Stored data:

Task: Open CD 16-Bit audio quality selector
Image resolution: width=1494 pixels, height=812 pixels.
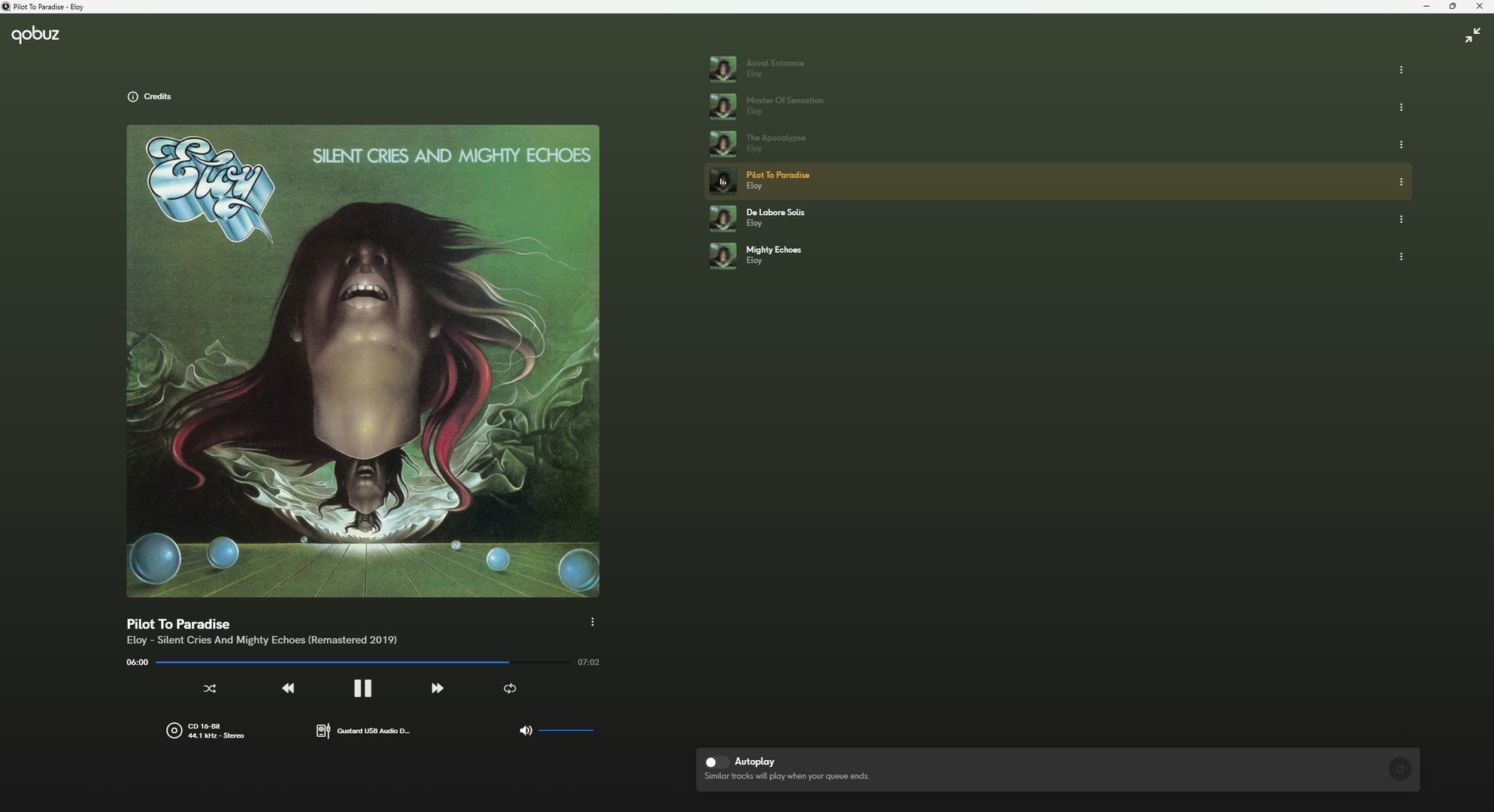Action: click(205, 731)
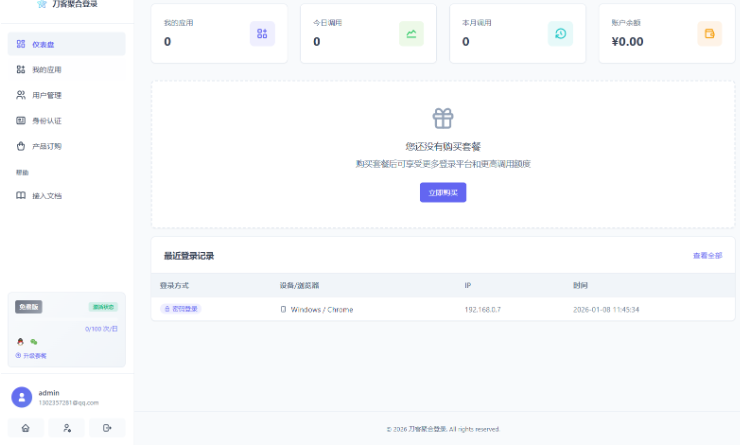Viewport: 740px width, 448px height.
Task: Open 产品订购 in the sidebar
Action: 66,146

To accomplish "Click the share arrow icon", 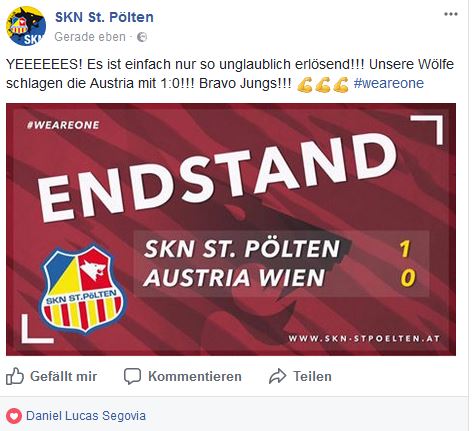I will tap(277, 376).
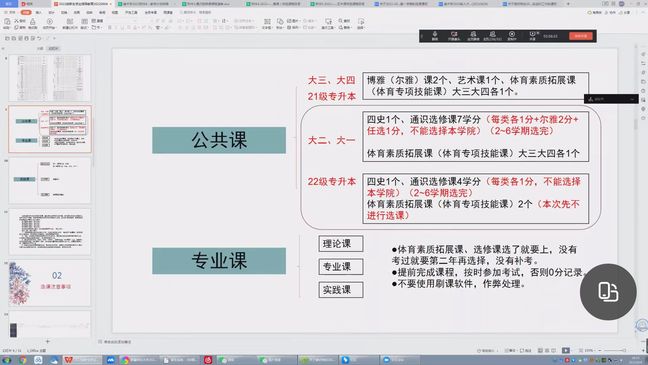The height and width of the screenshot is (365, 648).
Task: Mute the microphone in meeting toolbar
Action: [x=435, y=36]
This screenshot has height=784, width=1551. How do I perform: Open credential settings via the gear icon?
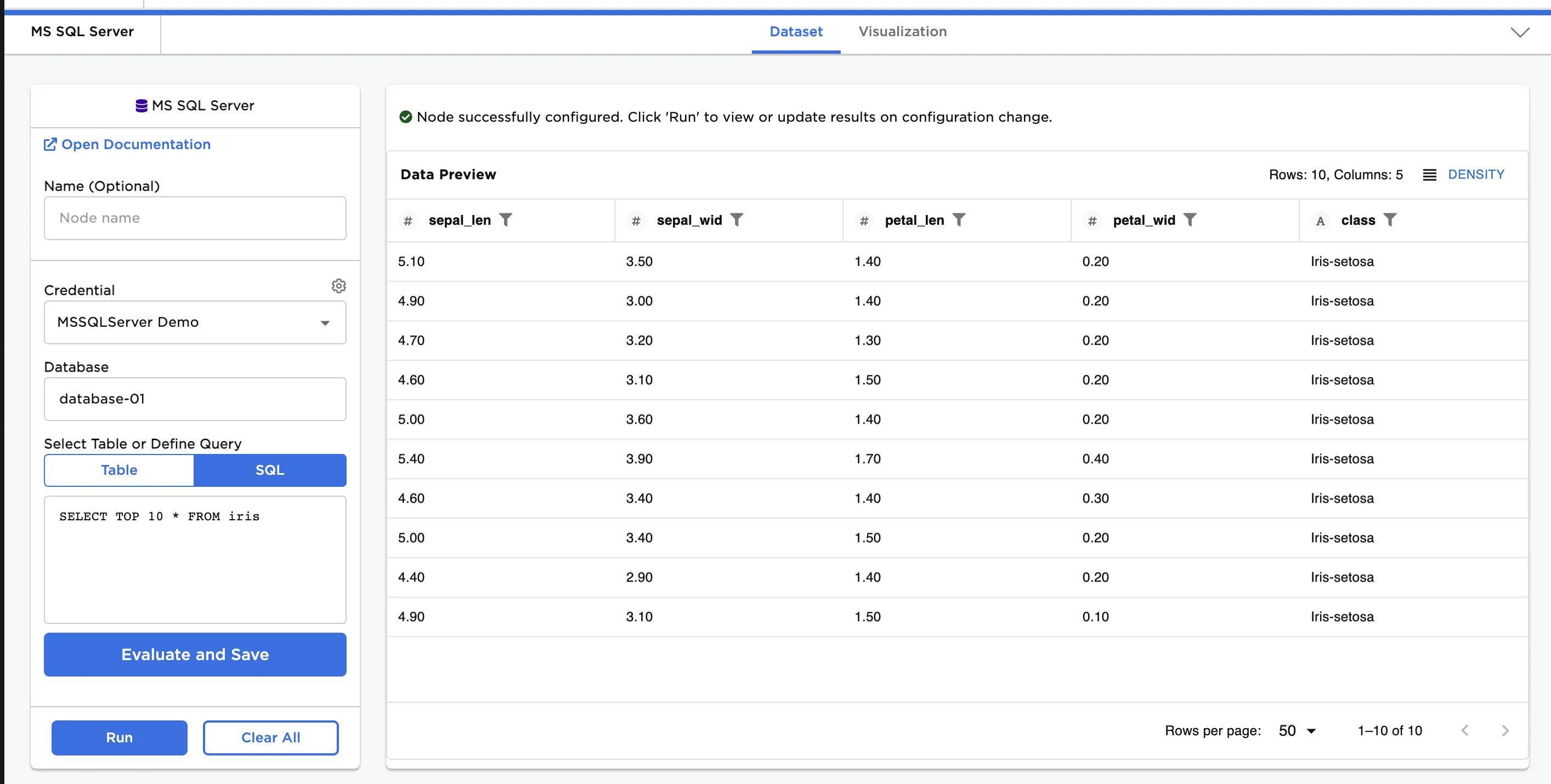[338, 286]
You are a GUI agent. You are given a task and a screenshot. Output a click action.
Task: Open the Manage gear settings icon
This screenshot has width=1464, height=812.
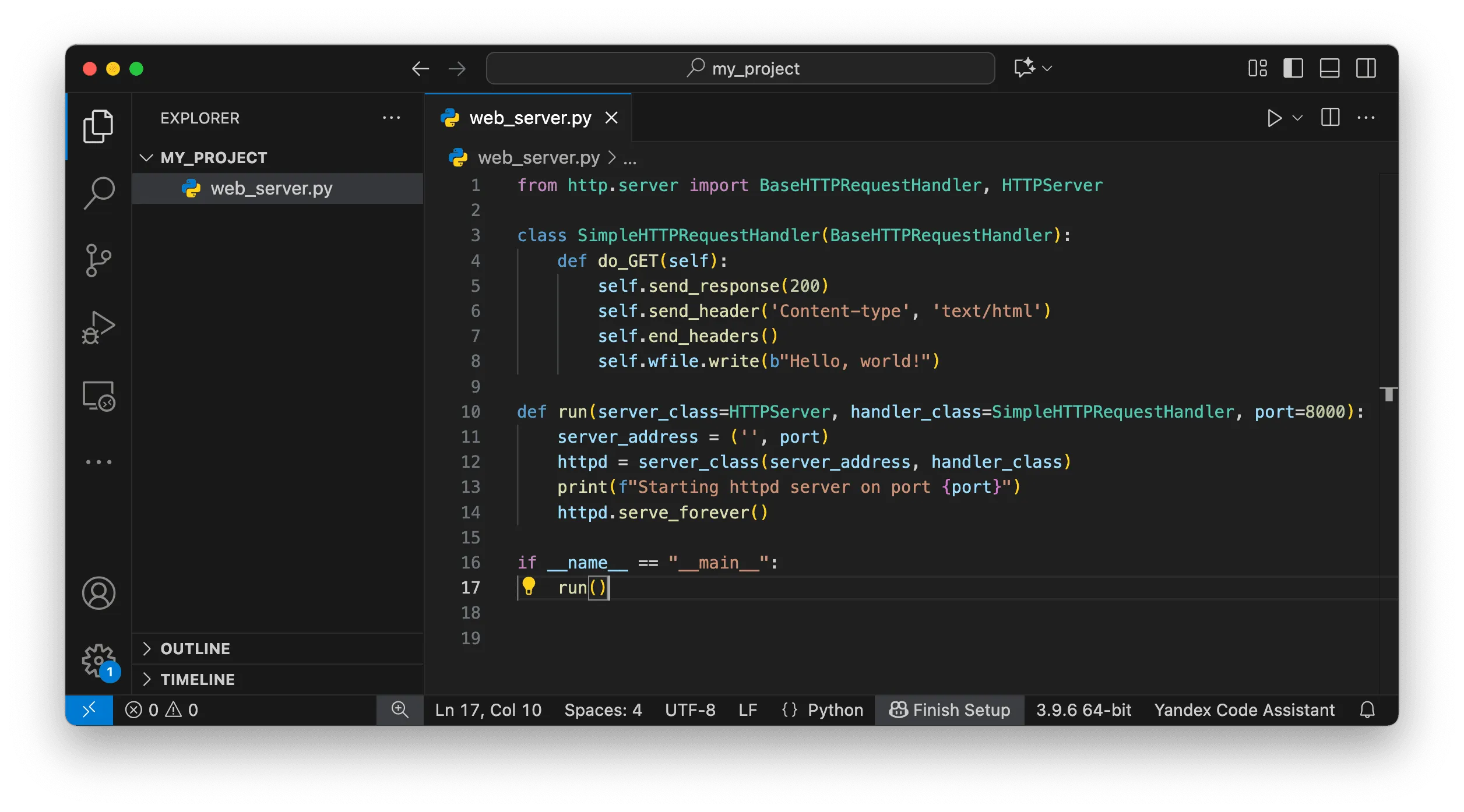tap(98, 661)
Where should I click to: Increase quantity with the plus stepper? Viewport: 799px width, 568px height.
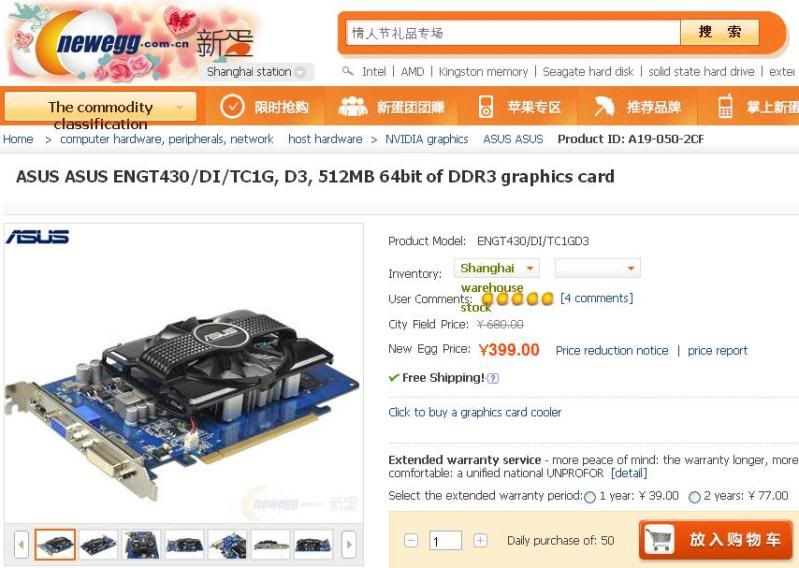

* _SET PROBLEM_
Collect every line in the entries above that contains the word "settings".

* _EXERCISE RESULT_
This screenshot has height=784, width=1551. How do I perform: Open credential settings via the gear icon?
Task: Open the Manage gear settings icon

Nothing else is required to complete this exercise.